§ Stated exercise:
Please copy all of the records below word for word.

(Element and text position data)

=====

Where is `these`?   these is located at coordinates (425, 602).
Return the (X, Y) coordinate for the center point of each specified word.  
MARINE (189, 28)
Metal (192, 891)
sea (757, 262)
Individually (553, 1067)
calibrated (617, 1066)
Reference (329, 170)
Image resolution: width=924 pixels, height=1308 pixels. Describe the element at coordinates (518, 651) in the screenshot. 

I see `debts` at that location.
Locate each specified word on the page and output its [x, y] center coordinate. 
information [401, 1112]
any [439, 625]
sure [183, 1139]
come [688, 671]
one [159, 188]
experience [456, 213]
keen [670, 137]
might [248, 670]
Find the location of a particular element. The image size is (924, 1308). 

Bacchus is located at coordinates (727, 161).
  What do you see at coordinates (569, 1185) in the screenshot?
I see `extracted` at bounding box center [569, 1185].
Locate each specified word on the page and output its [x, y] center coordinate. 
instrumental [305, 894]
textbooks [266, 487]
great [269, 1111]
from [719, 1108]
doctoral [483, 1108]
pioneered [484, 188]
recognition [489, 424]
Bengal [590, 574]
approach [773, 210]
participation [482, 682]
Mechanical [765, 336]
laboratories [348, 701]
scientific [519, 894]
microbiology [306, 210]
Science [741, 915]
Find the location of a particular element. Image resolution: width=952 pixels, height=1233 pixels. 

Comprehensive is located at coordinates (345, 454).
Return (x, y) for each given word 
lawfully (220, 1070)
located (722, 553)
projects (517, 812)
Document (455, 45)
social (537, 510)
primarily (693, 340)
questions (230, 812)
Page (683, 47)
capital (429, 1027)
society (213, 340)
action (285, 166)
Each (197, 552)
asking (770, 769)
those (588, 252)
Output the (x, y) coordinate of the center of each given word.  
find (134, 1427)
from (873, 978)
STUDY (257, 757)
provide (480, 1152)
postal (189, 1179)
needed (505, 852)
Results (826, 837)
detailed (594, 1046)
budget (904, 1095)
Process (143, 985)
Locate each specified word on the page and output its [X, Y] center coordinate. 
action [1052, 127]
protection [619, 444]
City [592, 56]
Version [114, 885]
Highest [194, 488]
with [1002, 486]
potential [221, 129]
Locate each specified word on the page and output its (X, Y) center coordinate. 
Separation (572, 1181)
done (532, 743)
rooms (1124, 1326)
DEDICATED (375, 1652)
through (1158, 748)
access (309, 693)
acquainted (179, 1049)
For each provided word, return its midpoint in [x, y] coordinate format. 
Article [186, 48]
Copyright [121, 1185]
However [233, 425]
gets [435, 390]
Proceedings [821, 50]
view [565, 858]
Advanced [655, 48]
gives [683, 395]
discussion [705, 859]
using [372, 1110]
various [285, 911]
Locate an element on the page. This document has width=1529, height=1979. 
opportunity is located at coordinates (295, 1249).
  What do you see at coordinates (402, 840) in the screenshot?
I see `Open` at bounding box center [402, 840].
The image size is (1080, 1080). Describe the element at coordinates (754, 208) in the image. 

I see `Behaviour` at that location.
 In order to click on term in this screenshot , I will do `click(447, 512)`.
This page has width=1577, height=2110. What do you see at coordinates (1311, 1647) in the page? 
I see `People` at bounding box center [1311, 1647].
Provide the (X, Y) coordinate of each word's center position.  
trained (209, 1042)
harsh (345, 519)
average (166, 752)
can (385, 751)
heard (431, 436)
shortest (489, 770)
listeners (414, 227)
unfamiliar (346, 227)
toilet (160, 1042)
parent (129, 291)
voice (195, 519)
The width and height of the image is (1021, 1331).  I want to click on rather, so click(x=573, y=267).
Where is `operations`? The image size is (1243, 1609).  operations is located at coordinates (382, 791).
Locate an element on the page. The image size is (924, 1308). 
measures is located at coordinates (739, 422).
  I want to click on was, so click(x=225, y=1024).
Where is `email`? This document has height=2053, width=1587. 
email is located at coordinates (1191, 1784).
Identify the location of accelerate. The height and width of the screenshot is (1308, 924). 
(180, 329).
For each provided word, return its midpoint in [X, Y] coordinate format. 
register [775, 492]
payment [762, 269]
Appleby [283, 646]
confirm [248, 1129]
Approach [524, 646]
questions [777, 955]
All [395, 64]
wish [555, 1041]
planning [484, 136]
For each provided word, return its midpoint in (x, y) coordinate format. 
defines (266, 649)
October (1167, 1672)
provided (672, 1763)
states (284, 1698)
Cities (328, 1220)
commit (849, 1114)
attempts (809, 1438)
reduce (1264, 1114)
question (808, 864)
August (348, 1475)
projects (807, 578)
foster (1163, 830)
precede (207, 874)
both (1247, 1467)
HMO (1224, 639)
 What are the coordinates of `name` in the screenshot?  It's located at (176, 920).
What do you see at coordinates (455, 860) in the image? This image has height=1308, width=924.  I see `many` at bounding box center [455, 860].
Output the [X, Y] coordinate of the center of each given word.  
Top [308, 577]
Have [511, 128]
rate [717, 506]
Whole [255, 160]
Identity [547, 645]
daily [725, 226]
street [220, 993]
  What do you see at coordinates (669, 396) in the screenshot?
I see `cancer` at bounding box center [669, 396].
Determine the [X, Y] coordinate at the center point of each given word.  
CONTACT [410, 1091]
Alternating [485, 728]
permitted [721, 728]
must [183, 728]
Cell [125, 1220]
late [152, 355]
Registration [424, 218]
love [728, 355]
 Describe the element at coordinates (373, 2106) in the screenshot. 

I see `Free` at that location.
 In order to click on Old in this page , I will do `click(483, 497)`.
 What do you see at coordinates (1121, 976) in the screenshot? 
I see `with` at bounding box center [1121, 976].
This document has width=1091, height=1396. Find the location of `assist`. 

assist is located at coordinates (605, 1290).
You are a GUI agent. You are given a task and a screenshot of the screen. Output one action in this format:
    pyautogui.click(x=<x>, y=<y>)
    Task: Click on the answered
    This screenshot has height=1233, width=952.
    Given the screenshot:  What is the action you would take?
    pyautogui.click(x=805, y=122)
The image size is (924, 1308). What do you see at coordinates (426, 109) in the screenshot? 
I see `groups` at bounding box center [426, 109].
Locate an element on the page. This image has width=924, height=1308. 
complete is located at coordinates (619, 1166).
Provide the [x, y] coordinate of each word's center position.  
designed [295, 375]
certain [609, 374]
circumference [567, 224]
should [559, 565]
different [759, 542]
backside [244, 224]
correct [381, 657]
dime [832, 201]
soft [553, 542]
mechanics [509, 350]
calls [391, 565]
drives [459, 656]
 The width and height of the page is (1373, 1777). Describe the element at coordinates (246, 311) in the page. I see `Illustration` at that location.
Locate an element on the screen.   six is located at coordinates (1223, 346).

=====

§ Output for this task:
Where is `these`?   these is located at coordinates (425, 602).
Return the (X, Y) coordinate for the center point of each specified word.  
MARINE (189, 28)
Metal (192, 891)
sea (757, 262)
Individually (553, 1067)
calibrated (617, 1066)
Reference (329, 170)
Image resolution: width=924 pixels, height=1308 pixels. Describe the element at coordinates (518, 651) in the screenshot. 

I see `debts` at that location.
Locate each specified word on the page and output its [x, y] center coordinate. 
information [401, 1112]
any [439, 625]
sure [183, 1139]
come [688, 671]
one [159, 188]
experience [456, 213]
keen [670, 137]
might [248, 670]
Find the location of a particular element. The image size is (924, 1308). 

Bacchus is located at coordinates (727, 161).
  What do you see at coordinates (569, 1185) in the screenshot?
I see `extracted` at bounding box center [569, 1185].
Locate each specified word on the page and output its [x, y] center coordinate. 
instrumental [305, 894]
textbooks [266, 487]
great [269, 1111]
from [719, 1108]
doctoral [483, 1108]
pioneered [484, 188]
recognition [489, 424]
Bengal [590, 574]
approach [773, 210]
participation [482, 682]
Mechanical [765, 336]
laboratories [348, 701]
scientific [519, 894]
microbiology [306, 210]
Science [741, 915]
Find the location of a particular element. Image resolution: width=952 pixels, height=1233 pixels. 

Comprehensive is located at coordinates (345, 454).
Return (x, y) for each given word 
lawfully (220, 1070)
located (722, 553)
projects (517, 812)
Document (455, 45)
social (537, 510)
primarily (693, 340)
questions (230, 812)
Page (683, 47)
capital (429, 1027)
society (213, 340)
action (285, 166)
Each (197, 552)
asking (770, 769)
those (588, 252)
Output the (x, y) coordinate of the center of each given word.  
find (134, 1427)
from (873, 978)
STUDY (257, 757)
provide (480, 1152)
postal (189, 1179)
needed (505, 852)
Results (826, 837)
detailed (594, 1046)
budget (904, 1095)
Process (143, 985)
Locate each specified word on the page and output its [X, Y] center coordinate. 
action [1052, 127]
protection [619, 444]
City [592, 56]
Version [114, 885]
Highest [194, 488]
with [1002, 486]
potential [221, 129]
Locate each specified word on the page and output its (X, Y) center coordinate. 
Separation (572, 1181)
done (532, 743)
rooms (1124, 1326)
DEDICATED (375, 1652)
through (1158, 748)
access (309, 693)
acquainted (179, 1049)
For each provided word, return its midpoint in [x, y] coordinate format. 
Article [186, 48]
Copyright [121, 1185]
However [233, 425]
gets [435, 390]
Proceedings [821, 50]
view [565, 858]
Advanced [655, 48]
gives [683, 395]
discussion [705, 859]
using [372, 1110]
various [285, 911]
Locate an element on the page. This document has width=1529, height=1979. 
opportunity is located at coordinates (295, 1249).
  What do you see at coordinates (402, 840) in the screenshot?
I see `Open` at bounding box center [402, 840].
The image size is (1080, 1080). Describe the element at coordinates (754, 208) in the image. 

I see `Behaviour` at that location.
 In order to click on term in this screenshot , I will do `click(447, 512)`.
This page has width=1577, height=2110. What do you see at coordinates (1311, 1647) in the page? 
I see `People` at bounding box center [1311, 1647].
Provide the (X, Y) coordinate of each word's center position.  
trained (209, 1042)
harsh (345, 519)
average (166, 752)
can (385, 751)
heard (431, 436)
shortest (489, 770)
listeners (414, 227)
unfamiliar (346, 227)
toilet (160, 1042)
parent (129, 291)
voice (195, 519)
The width and height of the image is (1021, 1331).  I want to click on rather, so click(x=573, y=267).
Where is `operations`? The image size is (1243, 1609).  operations is located at coordinates (382, 791).
Locate an element on the page. The image size is (924, 1308). 
measures is located at coordinates (739, 422).
  I want to click on was, so click(x=225, y=1024).
Where is `email`? This document has height=2053, width=1587. 
email is located at coordinates (1191, 1784).
Identify the location of accelerate. The height and width of the screenshot is (1308, 924). 
(180, 329).
For each provided word, return its midpoint in [X, Y] coordinate format. 
register [775, 492]
payment [762, 269]
Appleby [283, 646]
confirm [248, 1129]
Approach [524, 646]
questions [777, 955]
All [395, 64]
wish [555, 1041]
planning [484, 136]
For each provided word, return its midpoint in (x, y) coordinate format. 
defines (266, 649)
October (1167, 1672)
provided (672, 1763)
states (284, 1698)
Cities (328, 1220)
commit (849, 1114)
attempts (809, 1438)
reduce (1264, 1114)
question (808, 864)
August (348, 1475)
projects (807, 578)
foster (1163, 830)
precede (207, 874)
both (1247, 1467)
HMO (1224, 639)
 What are the coordinates of `name` in the screenshot?  It's located at (176, 920).
What do you see at coordinates (455, 860) in the image? This image has height=1308, width=924.  I see `many` at bounding box center [455, 860].
Output the [X, Y] coordinate of the center of each given word.  
Top [308, 577]
Have [511, 128]
rate [717, 506]
Whole [255, 160]
Identity [547, 645]
daily [725, 226]
street [220, 993]
  What do you see at coordinates (669, 396) in the screenshot?
I see `cancer` at bounding box center [669, 396].
Determine the [X, Y] coordinate at the center point of each given word.  
CONTACT [410, 1091]
Alternating [485, 728]
permitted [721, 728]
must [183, 728]
Cell [125, 1220]
late [152, 355]
Registration [424, 218]
love [728, 355]
 Describe the element at coordinates (373, 2106) in the screenshot. 

I see `Free` at that location.
 In order to click on Old in this page , I will do `click(483, 497)`.
 What do you see at coordinates (1121, 976) in the screenshot? 
I see `with` at bounding box center [1121, 976].
This document has width=1091, height=1396. Find the location of `assist`. 

assist is located at coordinates (605, 1290).
You are a GUI agent. You are given a task and a screenshot of the screen. Output one action in this format:
    pyautogui.click(x=<x>, y=<y>)
    Task: Click on the answered
    This screenshot has height=1233, width=952.
    Given the screenshot:  What is the action you would take?
    pyautogui.click(x=805, y=122)
The image size is (924, 1308). What do you see at coordinates (426, 109) in the screenshot? 
I see `groups` at bounding box center [426, 109].
Locate an element on the page. This image has width=924, height=1308. 
complete is located at coordinates (619, 1166).
Provide the [x, y] coordinate of each word's center position.  
designed [295, 375]
certain [609, 374]
circumference [567, 224]
should [559, 565]
different [759, 542]
backside [244, 224]
correct [381, 657]
dime [832, 201]
soft [553, 542]
mechanics [509, 350]
calls [391, 565]
drives [459, 656]
 The width and height of the page is (1373, 1777). Describe the element at coordinates (246, 311) in the page. I see `Illustration` at that location.
Locate an element on the screen.   six is located at coordinates (1223, 346).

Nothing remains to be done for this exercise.